Plug Power Stock Slides As Trump's EV Credit Rollback And Weak Demand Shake The Industry

Power Plug

Plug Power (NASDAQ:PLUG) stock is in focus on Tuesday as shrinking U.S. electric vehicle demand and President Donald Trump's rollback of the $7,500 tax credit weigh on the industry. Automakers cut prices and scaled back plans, while analysts flagged Plug's cash burn and margin risks, despite the company’s more substantial second-quarter revenue.

The industry suffered after the U.S. House of Representatives approved Trump's "Big Beautiful Bill," which ended the $7,500 tax credit for new U.S.-made EVs. The credit expires September 30.
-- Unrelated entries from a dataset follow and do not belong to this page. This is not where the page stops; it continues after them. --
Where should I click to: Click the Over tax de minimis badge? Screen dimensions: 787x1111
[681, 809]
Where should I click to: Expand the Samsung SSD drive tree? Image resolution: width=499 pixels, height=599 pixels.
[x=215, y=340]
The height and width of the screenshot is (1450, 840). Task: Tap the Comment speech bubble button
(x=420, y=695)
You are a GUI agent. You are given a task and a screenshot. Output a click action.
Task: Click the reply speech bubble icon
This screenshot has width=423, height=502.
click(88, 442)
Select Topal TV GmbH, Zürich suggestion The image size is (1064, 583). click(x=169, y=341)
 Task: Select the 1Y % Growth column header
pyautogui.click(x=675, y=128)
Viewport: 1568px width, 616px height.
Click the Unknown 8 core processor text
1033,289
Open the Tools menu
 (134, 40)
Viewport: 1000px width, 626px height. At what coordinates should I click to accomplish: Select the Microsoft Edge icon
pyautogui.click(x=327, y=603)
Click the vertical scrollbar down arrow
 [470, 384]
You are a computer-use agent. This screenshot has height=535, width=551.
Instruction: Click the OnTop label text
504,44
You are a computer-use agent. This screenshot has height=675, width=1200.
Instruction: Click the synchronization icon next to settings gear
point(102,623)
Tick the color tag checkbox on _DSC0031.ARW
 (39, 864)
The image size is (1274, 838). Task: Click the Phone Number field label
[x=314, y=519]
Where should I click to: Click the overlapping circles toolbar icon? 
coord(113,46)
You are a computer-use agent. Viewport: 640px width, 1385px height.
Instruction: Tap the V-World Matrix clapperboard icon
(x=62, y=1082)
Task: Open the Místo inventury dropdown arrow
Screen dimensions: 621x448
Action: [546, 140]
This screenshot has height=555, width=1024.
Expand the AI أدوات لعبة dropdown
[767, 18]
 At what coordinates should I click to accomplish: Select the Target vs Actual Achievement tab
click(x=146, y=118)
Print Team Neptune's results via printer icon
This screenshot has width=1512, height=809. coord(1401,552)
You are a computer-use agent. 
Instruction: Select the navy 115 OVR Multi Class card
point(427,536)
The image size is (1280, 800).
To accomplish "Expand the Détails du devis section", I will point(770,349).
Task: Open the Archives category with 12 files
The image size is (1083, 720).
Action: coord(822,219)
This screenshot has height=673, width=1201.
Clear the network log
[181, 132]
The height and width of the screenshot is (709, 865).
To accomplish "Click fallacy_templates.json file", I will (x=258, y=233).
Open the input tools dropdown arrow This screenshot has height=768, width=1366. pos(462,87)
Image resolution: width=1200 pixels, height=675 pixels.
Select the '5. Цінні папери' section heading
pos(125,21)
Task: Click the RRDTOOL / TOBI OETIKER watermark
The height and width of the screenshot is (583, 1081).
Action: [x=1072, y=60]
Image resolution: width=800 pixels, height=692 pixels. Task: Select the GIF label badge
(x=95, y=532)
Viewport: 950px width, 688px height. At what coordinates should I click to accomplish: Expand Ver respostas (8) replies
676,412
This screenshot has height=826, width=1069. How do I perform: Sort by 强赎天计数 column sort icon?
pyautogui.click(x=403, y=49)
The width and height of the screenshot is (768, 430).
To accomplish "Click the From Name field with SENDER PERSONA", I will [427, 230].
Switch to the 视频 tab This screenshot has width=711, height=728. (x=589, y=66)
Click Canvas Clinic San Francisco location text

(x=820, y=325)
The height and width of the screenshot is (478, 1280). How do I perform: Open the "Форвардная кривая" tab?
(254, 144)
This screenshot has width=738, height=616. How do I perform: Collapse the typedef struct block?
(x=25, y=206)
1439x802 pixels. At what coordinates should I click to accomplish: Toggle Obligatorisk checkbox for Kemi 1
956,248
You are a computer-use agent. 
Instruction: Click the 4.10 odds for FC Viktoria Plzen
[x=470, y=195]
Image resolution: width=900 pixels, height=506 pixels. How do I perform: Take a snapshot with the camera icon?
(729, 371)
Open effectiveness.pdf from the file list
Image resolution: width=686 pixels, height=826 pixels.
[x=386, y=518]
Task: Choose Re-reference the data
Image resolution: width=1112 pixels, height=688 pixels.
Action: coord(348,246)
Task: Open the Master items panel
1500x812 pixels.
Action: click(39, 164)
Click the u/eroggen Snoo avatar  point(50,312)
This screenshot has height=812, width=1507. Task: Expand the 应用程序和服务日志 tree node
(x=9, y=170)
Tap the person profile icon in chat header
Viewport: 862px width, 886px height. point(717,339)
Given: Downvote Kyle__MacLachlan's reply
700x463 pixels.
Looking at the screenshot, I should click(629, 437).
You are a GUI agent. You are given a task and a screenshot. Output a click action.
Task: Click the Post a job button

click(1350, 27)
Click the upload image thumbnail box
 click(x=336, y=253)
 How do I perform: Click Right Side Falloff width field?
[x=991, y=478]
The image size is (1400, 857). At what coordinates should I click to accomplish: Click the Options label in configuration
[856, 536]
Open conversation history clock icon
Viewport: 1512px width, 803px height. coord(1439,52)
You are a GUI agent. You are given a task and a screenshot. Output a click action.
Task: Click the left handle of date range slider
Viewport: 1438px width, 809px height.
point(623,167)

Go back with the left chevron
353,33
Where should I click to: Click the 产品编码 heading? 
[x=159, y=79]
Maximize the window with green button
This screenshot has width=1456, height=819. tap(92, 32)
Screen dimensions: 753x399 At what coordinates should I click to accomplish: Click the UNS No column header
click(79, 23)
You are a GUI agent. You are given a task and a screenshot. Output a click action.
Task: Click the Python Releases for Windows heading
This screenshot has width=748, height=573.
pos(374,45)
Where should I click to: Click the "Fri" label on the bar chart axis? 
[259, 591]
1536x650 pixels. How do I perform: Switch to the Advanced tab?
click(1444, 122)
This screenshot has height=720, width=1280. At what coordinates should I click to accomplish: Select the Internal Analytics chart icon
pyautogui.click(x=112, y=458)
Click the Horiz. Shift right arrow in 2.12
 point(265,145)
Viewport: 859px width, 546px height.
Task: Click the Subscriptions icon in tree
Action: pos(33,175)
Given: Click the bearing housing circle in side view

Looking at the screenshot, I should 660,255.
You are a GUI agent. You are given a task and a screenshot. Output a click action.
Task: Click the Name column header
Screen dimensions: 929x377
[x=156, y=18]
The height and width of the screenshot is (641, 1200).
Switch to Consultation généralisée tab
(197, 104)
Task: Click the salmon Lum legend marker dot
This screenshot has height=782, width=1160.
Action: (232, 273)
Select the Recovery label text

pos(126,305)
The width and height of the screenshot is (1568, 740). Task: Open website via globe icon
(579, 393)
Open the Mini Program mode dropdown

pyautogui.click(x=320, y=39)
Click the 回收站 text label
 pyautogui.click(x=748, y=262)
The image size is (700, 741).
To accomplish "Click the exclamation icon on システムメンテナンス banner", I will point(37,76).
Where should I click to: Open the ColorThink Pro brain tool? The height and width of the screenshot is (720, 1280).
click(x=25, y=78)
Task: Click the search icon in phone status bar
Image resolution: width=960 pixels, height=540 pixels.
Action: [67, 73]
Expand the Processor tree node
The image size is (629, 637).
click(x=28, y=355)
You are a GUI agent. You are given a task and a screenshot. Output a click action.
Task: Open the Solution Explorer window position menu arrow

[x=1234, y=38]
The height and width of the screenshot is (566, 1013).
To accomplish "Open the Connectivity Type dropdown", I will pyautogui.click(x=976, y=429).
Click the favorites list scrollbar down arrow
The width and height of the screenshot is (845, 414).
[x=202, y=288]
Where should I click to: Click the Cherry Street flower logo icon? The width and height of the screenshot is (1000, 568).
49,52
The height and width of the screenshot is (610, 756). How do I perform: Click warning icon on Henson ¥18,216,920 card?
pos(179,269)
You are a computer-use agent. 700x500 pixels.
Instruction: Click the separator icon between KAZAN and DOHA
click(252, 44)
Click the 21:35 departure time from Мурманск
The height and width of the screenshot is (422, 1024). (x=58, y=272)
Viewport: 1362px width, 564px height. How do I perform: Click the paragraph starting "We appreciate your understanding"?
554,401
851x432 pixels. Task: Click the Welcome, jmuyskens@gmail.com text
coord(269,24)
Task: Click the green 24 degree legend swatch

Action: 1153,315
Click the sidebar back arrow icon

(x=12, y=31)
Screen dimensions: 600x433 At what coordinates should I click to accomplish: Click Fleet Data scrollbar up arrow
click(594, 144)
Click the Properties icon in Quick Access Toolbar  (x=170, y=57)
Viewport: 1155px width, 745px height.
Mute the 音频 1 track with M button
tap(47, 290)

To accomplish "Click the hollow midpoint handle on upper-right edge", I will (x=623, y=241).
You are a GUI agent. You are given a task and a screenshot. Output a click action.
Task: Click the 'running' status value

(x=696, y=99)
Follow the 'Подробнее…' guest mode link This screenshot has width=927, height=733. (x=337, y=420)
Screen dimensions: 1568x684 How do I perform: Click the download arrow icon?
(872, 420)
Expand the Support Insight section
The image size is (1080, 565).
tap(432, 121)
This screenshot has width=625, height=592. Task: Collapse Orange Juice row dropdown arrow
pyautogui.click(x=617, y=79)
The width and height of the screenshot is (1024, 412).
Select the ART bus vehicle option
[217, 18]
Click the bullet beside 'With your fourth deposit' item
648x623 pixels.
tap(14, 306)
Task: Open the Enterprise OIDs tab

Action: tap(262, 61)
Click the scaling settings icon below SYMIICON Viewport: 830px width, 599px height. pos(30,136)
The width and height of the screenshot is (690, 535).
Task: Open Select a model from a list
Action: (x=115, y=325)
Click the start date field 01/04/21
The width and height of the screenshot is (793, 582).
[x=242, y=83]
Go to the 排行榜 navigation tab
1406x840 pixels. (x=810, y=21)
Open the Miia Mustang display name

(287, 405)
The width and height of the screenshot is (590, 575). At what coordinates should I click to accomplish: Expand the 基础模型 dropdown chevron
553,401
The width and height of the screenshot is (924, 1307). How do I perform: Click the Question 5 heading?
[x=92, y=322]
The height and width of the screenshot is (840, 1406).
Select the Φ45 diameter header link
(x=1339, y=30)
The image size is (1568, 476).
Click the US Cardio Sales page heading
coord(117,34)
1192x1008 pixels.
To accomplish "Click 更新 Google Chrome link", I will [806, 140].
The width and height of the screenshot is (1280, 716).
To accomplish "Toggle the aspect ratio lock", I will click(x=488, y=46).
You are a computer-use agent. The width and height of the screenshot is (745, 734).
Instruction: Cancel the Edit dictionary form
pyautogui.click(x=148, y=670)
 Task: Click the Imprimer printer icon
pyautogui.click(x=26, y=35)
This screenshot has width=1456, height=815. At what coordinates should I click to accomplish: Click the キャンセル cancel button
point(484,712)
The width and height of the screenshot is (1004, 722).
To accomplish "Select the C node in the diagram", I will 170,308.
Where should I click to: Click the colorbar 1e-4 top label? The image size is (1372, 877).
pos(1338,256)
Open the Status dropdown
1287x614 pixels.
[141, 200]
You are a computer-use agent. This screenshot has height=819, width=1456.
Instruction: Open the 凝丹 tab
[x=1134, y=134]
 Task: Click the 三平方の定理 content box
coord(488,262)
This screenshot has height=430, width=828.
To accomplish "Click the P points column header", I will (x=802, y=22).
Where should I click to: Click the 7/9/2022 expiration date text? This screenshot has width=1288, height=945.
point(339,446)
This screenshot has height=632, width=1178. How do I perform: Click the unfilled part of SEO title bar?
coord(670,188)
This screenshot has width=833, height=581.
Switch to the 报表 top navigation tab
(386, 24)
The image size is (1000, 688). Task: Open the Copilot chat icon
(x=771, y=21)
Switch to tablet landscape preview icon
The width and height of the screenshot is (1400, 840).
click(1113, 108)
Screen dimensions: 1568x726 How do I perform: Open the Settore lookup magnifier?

Also Read: Plug Power Rallies As New Financing, Cost Cuts Boost Confidence In Turnaround Plan

Ford Motor (NYSE:F) and South Korea's SK On shifted strategy at their new Kentucky battery plant, seeking outside buyers to absorb excess supply as U.S. EV demand weakens. The facility, built initially to support Ford's EV lineup, now aims to serve energy storage firms and other automakers. At the same time, Ford delayed new models and scaled back expansion plans to cut losses and push for profitability in its electric business, Bloomberg reported on Tuesday.

Global EV and plug-in hybrid sales surged 24% in June, driven by strong demand in China and Europe, Reuters reported Tuesday, citing Rho Motion. In contrast, U.S. sales slipped 1% as Trump's spending bill eliminated the EV credit, dampening momentum. Sales also slowed in Canada, marking the first time North America trailed regions such as Southeast Asia and Latin America.

The UK pledged over $1 billion in subsidies and charging upgrades to boost adoption. At the same time, Trump's rollback of incentives and relaxed fuel economy rules threatens the growth of EV makers in the U.S. Sluggish Tesla (NASDAQ:TSLA) sales have already led Panasonic to delay its U.S. battery expansion.

The weakness in demand further prompted EV makers to offer discounts to win market share. U.S. new EV prices fell 2.2% in July as automakers rolled out steep discounts before the federal EV credit expired. The Kelley Blue Book reported the average EV price dropped to $55,689, down 4.2% YoY, while incentives surged 40% to a record 17.5% of ATP. Tesla led with a 9.1% YoY price cut, bringing its average to $52,949.

Chinese EV maker Nio (NYSE:NIO) cut prices across its long-range lineup in response to Tesla's new six-seat Model Y L SUV launch. The company reduced the price of its optional 100-kWh long-range battery pack by 20,000 yuan ($2,780), lowering costs on all its long-range models. Effective August 19, the adjustment drops the pack's price from 128,000 yuan to 108,000 yuan, according to CnEV Post.

Plug Power stock plunged 25% year-to-date. JPMorgan analyst Bill Peterson maintained a Neutral rating on Plug Power after the company’s second-quarter results showed stronger-than-expected revenue but heavier cash burn. He highlighted progress on orders, cost cuts, and projects, yet warned that margin uncertainty and balance sheet risks keep the stock's outlook cautious.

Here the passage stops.